Bermuda's air traffic control area could be extended by 35 miles, it was revealed in the Throne Speech.

And cash generated by air traffic controllers taking over flights further out to sea could be used to help pay for the running of the airport and produce extra jobs for Bermudian air traffic controllers.

Airport general manager Aaron Adderley said: “We are now in the midst of conducting a feasibility study which will allow the area which falls under Bermuda air traffic controllers to be extended.

“Instead of a five mile area of airspace, we are looking at extending it out to 40 miles.”

Mr Adderley was speaking after Governor George Fergusson read the Throne Speech proposals by Government for the upcoming legislative year.

Mr Fergusson said: “The Department of Airport Operations, in conjunction with the aerospace company Boeing-Jeppessen, will carry out a feasibility study for Bermuda to become a certified Air Navigation Service Provider.

▶ _Raw data_:

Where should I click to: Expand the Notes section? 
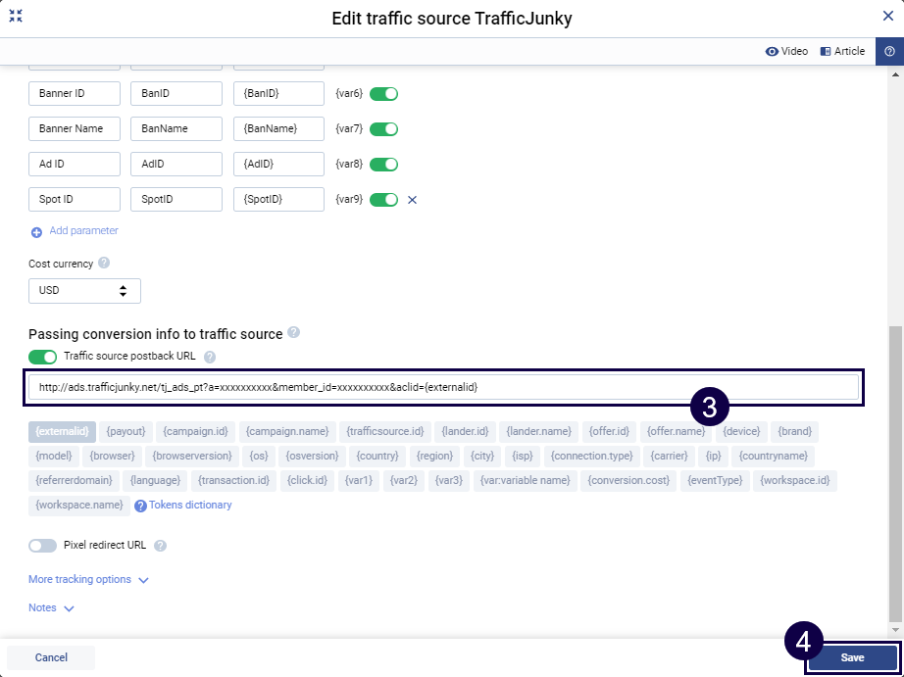(x=51, y=608)
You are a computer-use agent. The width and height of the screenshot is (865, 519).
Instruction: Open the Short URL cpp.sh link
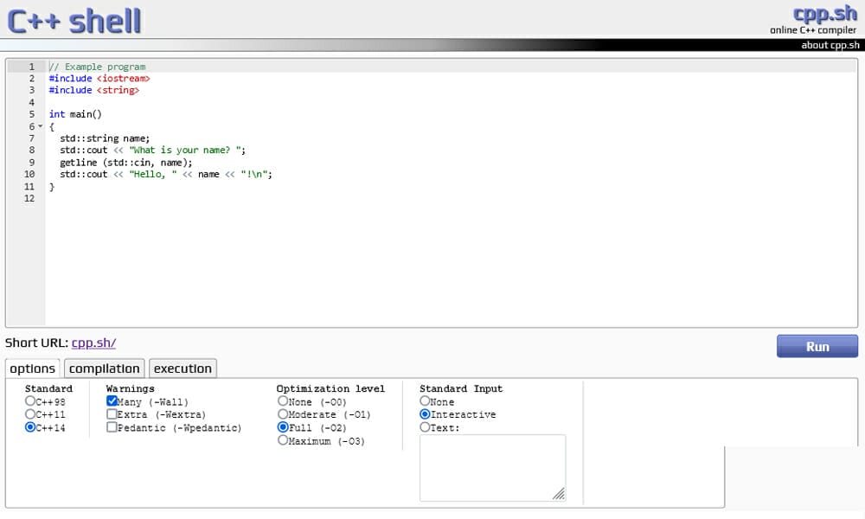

▶ _Problems to work on_:
(a) In the article on Bermuda's air traffic control area, shorten the paragraph beginning "And cash generated" into a single sentence that keeps its main facts.
(b) Write the next part of the article on Bermuda's air traffic control area, picking up after its last sentence.

▶ _Task results_:
(a) Revenue from controllers handling flights farther out to sea could help fund the airport's operation and create more jobs for Bermudian air traffic controllers.

(b)
“This would enable Bermuda-based air traffic controllers to provide air traffic management services to aircraft arriving or departing here — a service currently provided by the US Federal Aviation Authority (FAA) — and create the potential for Bermudian job opportunities in air traffic control.”

Mr Adderley added the Boeing-Jeppessen study would look at what is required, in terms of resources, to extend the Island's reach and the manpower required.

He said: “When we become a certified air traffic services provider, we will be in a position to charge for these services and that money would then be reinvested into the airport infrastructure.”

Mr Adderley added that staff would need to be increased from the current level of five.

He said: “It would also provide additional job opportunities for Bermudians. We would need to expand the number of air traffic controllers, but to exactly what number we don't know. These numbers will come out of the feasibility study.”

And he added: “This would allow the airport to become more self-sustaining. We are creating a financial resource from which to draw on to provide for all of our services, as opposed to drawing from Government.”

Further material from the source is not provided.